* Brano selezionato:
——
Sherlock On Air, di Adele Guerra, Aras Edizioni


Il nome di Sherlock Holmes è universalmente conosciuto anche da chi non ha mai letto una delle storie scritte da Sir Arthur Conan Doyle. Basta accennare una delle sue tipiche espressioni o fare riferimento al suo iconico abbigliamento perché chiunque sia in grado di riconoscerlo.

Nato oltre un secolo fa, Sherlock Holmes è il primo esempio di come la letteratura possa svolgere un ruolo di puro intrattenimento senza rinunciare ad una scrittura di qualità. Merito di Conan Doyle, fine autore di trame e personaggi, ma anche penna di elevatissima qualità, senza alcun dubbio uno dei maggiori scrittori di tutti i tempi.

Tuttavia, il talento non sempre basta per sancire il successo di un'opera e non certamente per un periodo di tempo così lungo. Fin dalle prime apparizioni sullo Strand Magazine, le avventure di Sherlock Holmes hanno generato un interesse al di là di ogni più ragionevole aspettativa, creando quel fenomeno che oggi, nell'era della tecnologia e della condivisione social, conosciamo come “fandom” ma che sul finire del 1800 era qualcosa di completamente nuovo e moderno.

Oggi Sherlock Holmes non è più solo materia letteraria, avendo travalicato il mondo della carta per approdare in nuovi contesti, dal teatro al cinema, passando per i fumetti e la televisione. Soprattutto quest'ultima ha considerato l'inquilino del 221B di Baker Street come qualcosa da plasmare a proprio piacimento (o quasi) per offrire al pubblico storie sempre nuove, anche se sempre legate al “canone” originale di Doyle.

Sherlock Holmes e, ovviamente, il Dr Watson sono approdati in televisione ben prima di quanto il pubblico più giovane possa credere. Le serie con Basil Rathbone e Jeremy Brett hanno rappresentato per anni appuntamenti immancabili per milioni di appassionati, pronti a rivivere le indagini ideate da Conan Doyle.

Ma l'elenco dei prodotti televisivi ispirati a Sherlock Holmes è ancora più ampio e giunge fino ai giorni nostri con due serie ancora in onda, amatissime da un pubblico trasversale, fatto sia di appassionati del canone che delle nuove leve che, proprio grazie alla televisione possono oggi dirsi seguaci delle proverbiali imprese del duo Holmes/Watson.

Le serie in questione, solo le ultime in ordine di tempo c'è da giurarci, sono Sherlock ed Elementary, la prima realizzata dalla BBC inglese, l'altra prodotta negli Stati Uniti. Ad entrambe l’autrice e studiosa ADELE GUERRA ha dedicato lo splendido saggio SHERLOCK ON AIR pubblicato nel 2015 da ARAS EDIZIONI.

Va detto che leggere qualcosa che riguardi Sherlock Holmes è sempre affascinante, anche quando non si tratta di un vero e proprio racconto. Leggerne il nome significa essere immediatamente avvolti da un'atmosfera particolare, per certi versi confortevole nonostante il tema riguardi sempre un delitto, un atto di violenza contro il quale Holmes è pronto a mettere in campo tutte le proprie capacità per giungere ad una soluzione e smascherare così il colpevole.
——
* Consegna A:
Nel brano selezionato, trasforma in un elenco il paragrafo che comincia con «Sherlock Holmes e, ovviamente, il Dr Watson», conservandone i fatti principali.
* Consegna B:
Fornisci il seguito della recensione di Sherlock On Air, a partire dall'ultima frase del brano selezionato.

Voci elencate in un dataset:
——
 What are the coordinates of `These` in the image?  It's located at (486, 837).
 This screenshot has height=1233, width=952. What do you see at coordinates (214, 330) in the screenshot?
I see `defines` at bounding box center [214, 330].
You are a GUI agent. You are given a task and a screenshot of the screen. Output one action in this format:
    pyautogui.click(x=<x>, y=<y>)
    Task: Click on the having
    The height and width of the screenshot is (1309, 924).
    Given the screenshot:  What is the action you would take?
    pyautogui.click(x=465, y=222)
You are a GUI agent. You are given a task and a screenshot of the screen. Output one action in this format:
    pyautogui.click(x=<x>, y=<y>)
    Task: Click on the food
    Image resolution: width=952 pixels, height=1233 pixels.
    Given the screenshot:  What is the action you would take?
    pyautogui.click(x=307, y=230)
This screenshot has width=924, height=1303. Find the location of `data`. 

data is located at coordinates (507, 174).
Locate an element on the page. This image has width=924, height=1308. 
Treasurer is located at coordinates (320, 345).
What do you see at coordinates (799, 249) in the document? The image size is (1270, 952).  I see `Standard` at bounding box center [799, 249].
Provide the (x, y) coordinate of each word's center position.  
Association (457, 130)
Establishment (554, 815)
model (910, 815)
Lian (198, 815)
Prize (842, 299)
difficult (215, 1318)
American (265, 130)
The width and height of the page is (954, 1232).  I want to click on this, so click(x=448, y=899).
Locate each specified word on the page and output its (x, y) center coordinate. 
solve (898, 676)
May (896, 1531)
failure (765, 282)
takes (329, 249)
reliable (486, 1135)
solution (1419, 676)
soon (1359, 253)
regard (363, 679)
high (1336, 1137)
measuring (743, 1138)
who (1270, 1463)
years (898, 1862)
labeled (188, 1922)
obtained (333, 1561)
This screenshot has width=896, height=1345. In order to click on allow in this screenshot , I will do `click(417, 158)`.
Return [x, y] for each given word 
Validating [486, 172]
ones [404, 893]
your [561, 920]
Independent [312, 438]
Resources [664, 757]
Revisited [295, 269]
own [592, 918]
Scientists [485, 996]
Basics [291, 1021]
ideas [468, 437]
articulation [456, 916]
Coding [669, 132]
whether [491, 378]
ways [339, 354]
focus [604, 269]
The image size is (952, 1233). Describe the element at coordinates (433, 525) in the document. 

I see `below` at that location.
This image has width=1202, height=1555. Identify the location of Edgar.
——
* Risultato dell'esercizio A:
- Sherlock Holmes e il Dr Watson sono arrivati in televisione molto prima di quanto immagini il pubblico più giovane.
- Per anni le serie con Basil Rathbone e Jeremy Brett sono state appuntamenti immancabili per milioni di appassionati.
- Quegli spettatori le seguivano per rivivere le indagini ideate da Conan Doyle.

* Risultato dell'esercizio B:
Questa condizione così particolare, questa sorta di fascinazione è spiegabile con la natura stessa del giallo, un genere letterario capace di attivare emozioni profonde nel lettore, quasi una sorta di catarsi. Ed è proprio dal ruolo del giallo e dalla sua storia che l'autrice inizia la propria analisi, presupposto fondamentale per comprendere il personaggio Sherlock Holmes nella sua versione classica (o canonica), per poi giungere alle incarnazioni più recenti con Sherlock ed Elementary.

Si potrebbe dire che il saggio della Guerra è già vincente ancora prima di giungere al suo tema principale proprio perché SHERLOCK ON AIR offre uno studio approfondito e non banale del giallo, inteso come genere letterario in grado di conquistare il lettore attraverso sottilissime dinamiche psicologiche, fino a diventare in epoca moderna oggetto e soggetto ideale per cinema e televisione.

Poste le basi e indicati i riferimenti, la Guerra introduce le due serie, proponendo un confronto che tuttavia non vuole essere una valutazione che ha come scopo finale quello di stabilire quale sia l'opera più meritoria. L'obiettivo, semmai, è quello di offrire al lettore due percorsi paralleli per esaltare le differenze, spiegare le motivazioni che hanno determinato i due adattamenti e sottolineare come e quanto entrambe siano arrivate a generare l'interesse di un vastissimo pubblico, rinnovando così il fenomeno Sherlock Holmes.

Sherlock ed Elementary sono due serie molto diverse, pur avendo in comune per ovvie ragioni numerosi aspetti e soluzioni narrative. Eppure, se messe a confronto, risultano più simili a due rette divergenti, con in comune solo l'origine, l'idea nata dalla penna di Conan Doyle e il desiderio dei loro rispettivi show runner di creare qualcosa capace di reinventare e attualizzare l'intero mondo di Sherlock Holmes e delle sue avventure.

I dettagli e gli spunti di riflessione presenti in SHERLOCK ON AIR sono tantissimi e su ognuno sarebbe possibile scrivere ulteriori articoli di approfondimento, generando così nuovi campi di indagine. Il risultato è quello di riuscire a coinvolgere più tipologie di lettore: dall'appassionato dello Sherlock Holmes classico a quello più orientato alla fruizione televisiva del personaggio, passando per il lettore di gialli e il cultore di fiction e serie.

Naturalmente con il progredire della lettura la domanda alla quale l'autrice non risponde risulta comunque inevitabile: meglio Sherlock o Elementary? Più convincente la performance di Cumberbatch o quella dell'americano Miller? Sono più coerenti le trame del prodotto made in USA o quelle pensate all’ombra della Torre di Londra?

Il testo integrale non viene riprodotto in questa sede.